═══ TEXT ═══

I’ve been a Blue Jays fan for as long as my conscious memory takes me back, and even though I’ve read through their team records many times, I was still surprised by a few of the performances among the top 40. For instance, how good was Jimmy Key?
I remember being a big fan of Key’s and even mimicking his delivery while I was growing up (I’m 33), but I honestly didn’t realize he was as good as he was in a Blue Jays’ uniform. In his nine seasons in Toronto, Key went 116-81 with a 3.51 ERA. In those 9 campaigns, he threw more than 200 innings six times, topping out at 261 in 1987, when he also finished with a 2.76 ERA and the AL ERA crown. He finished second in Cy Young voting that year, and as you can see from the above tweet, he accomplished an awful lot during his tenure.
I understand that each generation will have it’s bias about who the greatest are, but why doesn’t Jimmy Key get more of plug? Obviously he earned a high ranking at #9, but why did he pop out so much to me as the surprise of the group? Don’t get me wrong, I knew he was good, but we’re talking about a guy that is tied for the lowest starter’s ERA for the Blue Jays. That’s some serious company.

═══

● THE EXERCISE
Write a continuation of the Blue Jays commentary on Jimmy Key, picking up after its final sentence. The listing that follows has no connection to the Blue Jays commentary above.

═══ PROVIDED MATERIAL ═══

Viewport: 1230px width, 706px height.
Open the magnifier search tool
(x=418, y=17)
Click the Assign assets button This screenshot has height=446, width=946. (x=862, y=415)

═══

● OUTPUT BELOW
Speaking of serious company, one gander at Sportsnet’s top 10 list also reveals something else about Key, as he is the only retired Blue Jay in the group not among the “Level of Excellence” at the Rogers Centre, other than Roy Halladay. It’s expected that it’ll be a matter of time before Hallday is enshrined in Toronto as well, as his absence would be even more of a head scratcher, but there has been plenty of time to include Key. Jose Bautista has all but cemented his place there one day, and the only other absence would be Josh Donaldson, who could earn his way to the honour someday as well.
I know they have to make the cut off somewhere, but after taking another close look at his stats, it would seem that the left-hander did plenty enough in Toronto to earn a spot with the others. Maybe this exercise will bring new attention to his accomplishments, or maybe he’ll always be on the outside looking in. Either way, he was a damn good pitcher.